#### [Supplied records]
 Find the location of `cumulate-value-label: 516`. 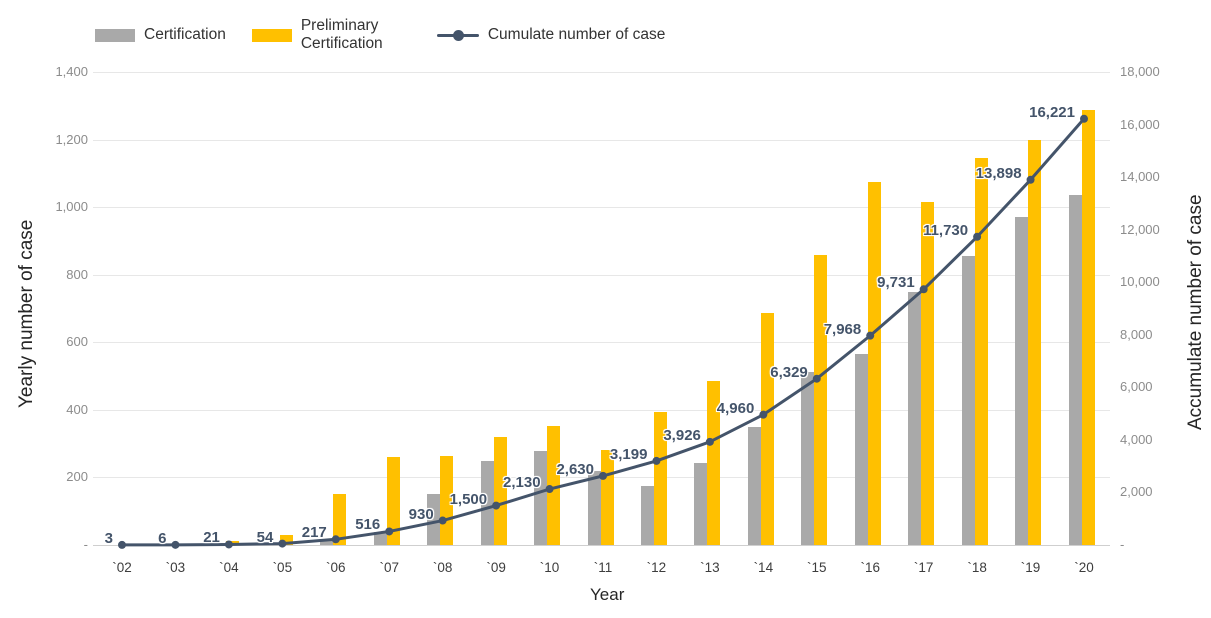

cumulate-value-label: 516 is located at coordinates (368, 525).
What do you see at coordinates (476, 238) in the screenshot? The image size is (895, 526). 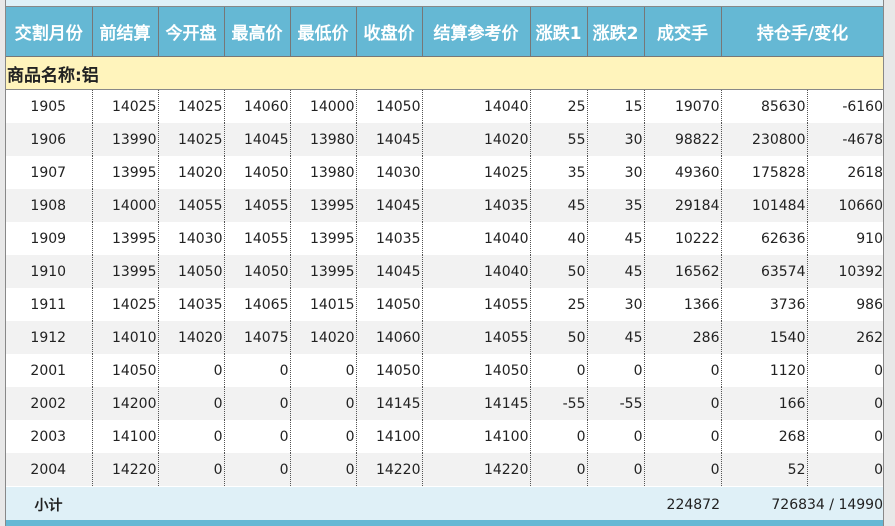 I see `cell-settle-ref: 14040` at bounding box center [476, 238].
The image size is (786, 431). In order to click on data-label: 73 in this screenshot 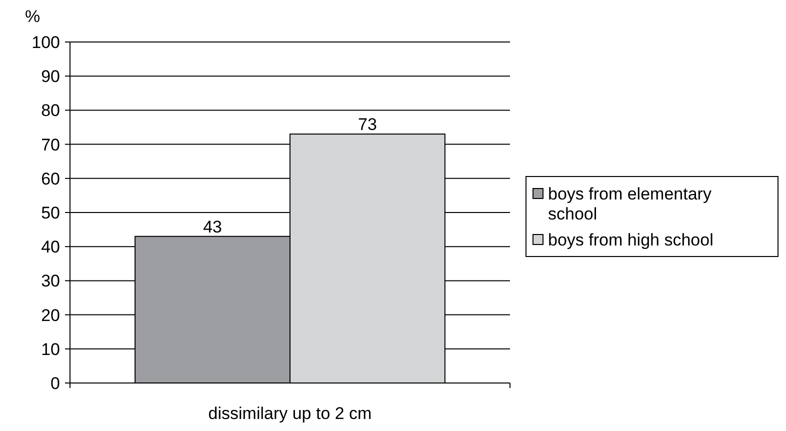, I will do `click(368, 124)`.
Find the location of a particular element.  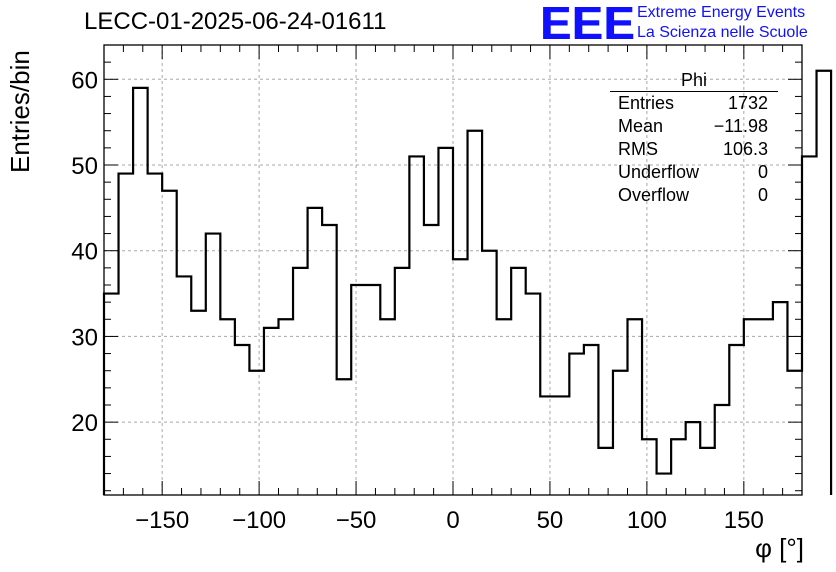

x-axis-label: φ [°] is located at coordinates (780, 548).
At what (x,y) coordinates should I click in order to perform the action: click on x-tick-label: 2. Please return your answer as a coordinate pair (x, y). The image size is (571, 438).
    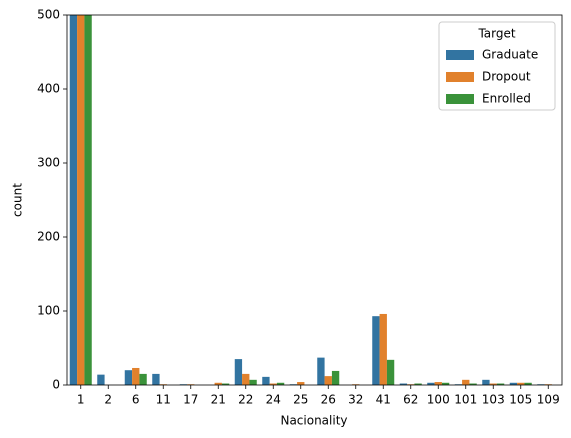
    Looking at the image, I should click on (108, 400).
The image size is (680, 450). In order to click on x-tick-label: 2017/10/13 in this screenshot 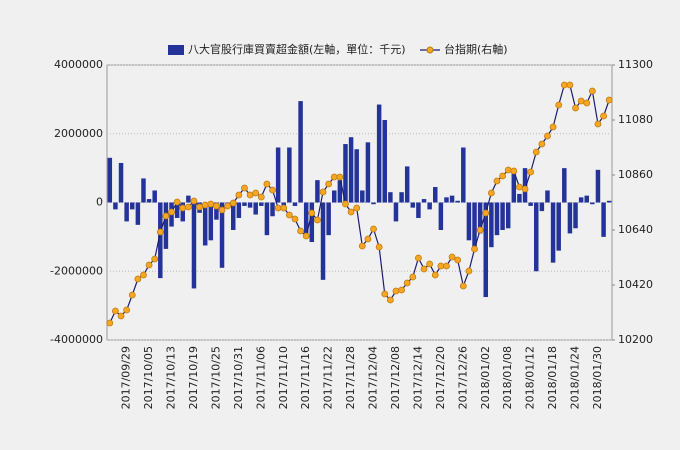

#### [What the exercise asks]
Transcribe the items verbatim, beginning at the line that contains "At what (x,y)" and continuing through the end of the items. Omit the pictures.

#### [Written response]
At what (x,y) coordinates should I click in order to perform the action: click on x-tick-label: 2. Please return your answer as a coordinate pair (x, y). The image size is (571, 438).
    Looking at the image, I should click on (108, 400).
The image size is (680, 450). In order to click on x-tick-label: 2017/10/13 in this screenshot 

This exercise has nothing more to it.